During my evening in the blind, I experienced almost everything a hunter could hope to enjoy, except the sight of deer. Sparrows fluttered about and perched overhead. Swallows darted through the darkening skies. A few feet away, I could hear the beaver go to work in the stream they had begun to dam. A couple of turkeys came struttin' and bobbin' down the hill within 30 feet of my blind. They dropped down out of sight into a pothole on the other side of the trail. If the wind had changed direction, I would have used the pothole as my alternative blind. It had a small pool in it and I could hear the turkeys splashing around. Every once in a while one would fly straight up, only to plunge back down into the pothole with a flurry and a splash. After a while the turkeys flew off to join four other turkeys who had gone to roost in a giant Cottonwood about 150 yards away.
Soon it was dark enough I figured I could abandon my blind and make my way back to the dugout for the night. I hadn't been cold in the blind, but as I walked through the dark meadows and woods, the early dew wetting my moccasins, I began to get cold. By the time I reached the dugout I was glad I had laid-out my bed beforehand. I shucked-off my wet mocs, tossed 'em into the dugout where they would rest below my legs and be dried overnight by my body heat. I put on my extra huntin' shirt and thigh-high wool stockings, then slid myself between the folds I had made. With my buffalo robe folded under me, my Wilde wool blanket folded over me, and a bee's wax-rubbed hemp tarp over all to keep the frost out, I was soon warm again.
I could hear the beaver working in the lake and across to the far shore. I could hear them probe the shallows up near the bank, snuffing out this odd intruder in their territory. When I stirred in my dugout, they splashed across the shallows to deep water and slapped their tail in warning. It wasn't long before they were back again. All night long they approached the dugout, slapping their tails whenever I alarmed them. Sometime during the night, I realized they were offended I hadn't respected their territorial marker. They would visit me all night long.
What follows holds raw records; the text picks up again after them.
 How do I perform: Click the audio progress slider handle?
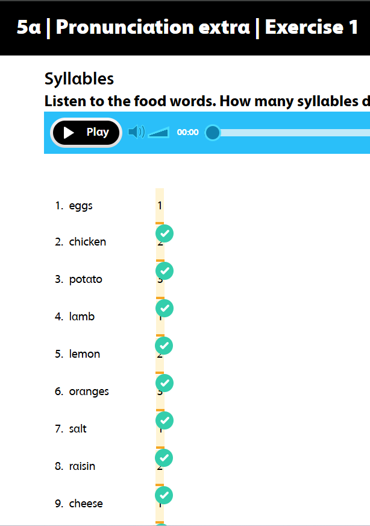pyautogui.click(x=213, y=132)
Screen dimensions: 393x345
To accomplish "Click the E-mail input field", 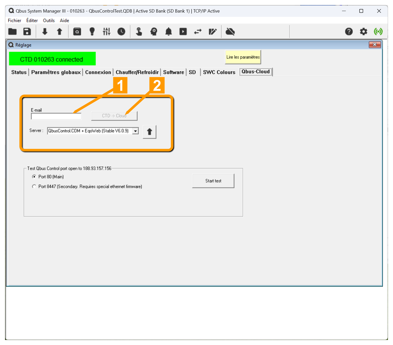I will (x=56, y=116).
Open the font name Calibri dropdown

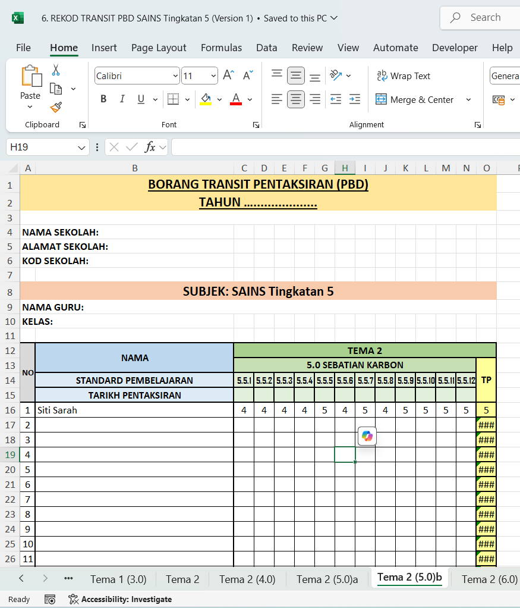(175, 76)
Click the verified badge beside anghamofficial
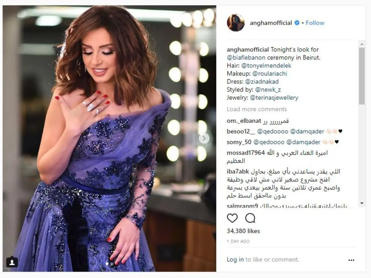Image resolution: width=371 pixels, height=278 pixels. pos(297,23)
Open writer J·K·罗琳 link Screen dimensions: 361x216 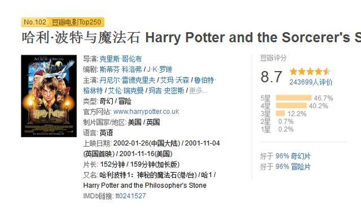[x=159, y=69]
In the early morning light, the beaver were still working diligently near my camp sight.
The wind hadn't change as I began to steal through the thicket towards my hunting grounds. Before I had gone twenty steps, what sounded like two deer, exploded from the thicket where they had escaped the night's frost. They bedded less than 30 feet from where I had spent the night. That was the closest I came to deer on the whole hunt. By mid-morning, I began scouting areas I would hunt beaver.
I packed the dugout and took off to scout out the beaver activity across the lake.
There was no shortage of activity.
All along the length and breadth of the lake, beaver activity was the highest I've seen it in the last five years. I will certainly be back November 6th to begin the harvest.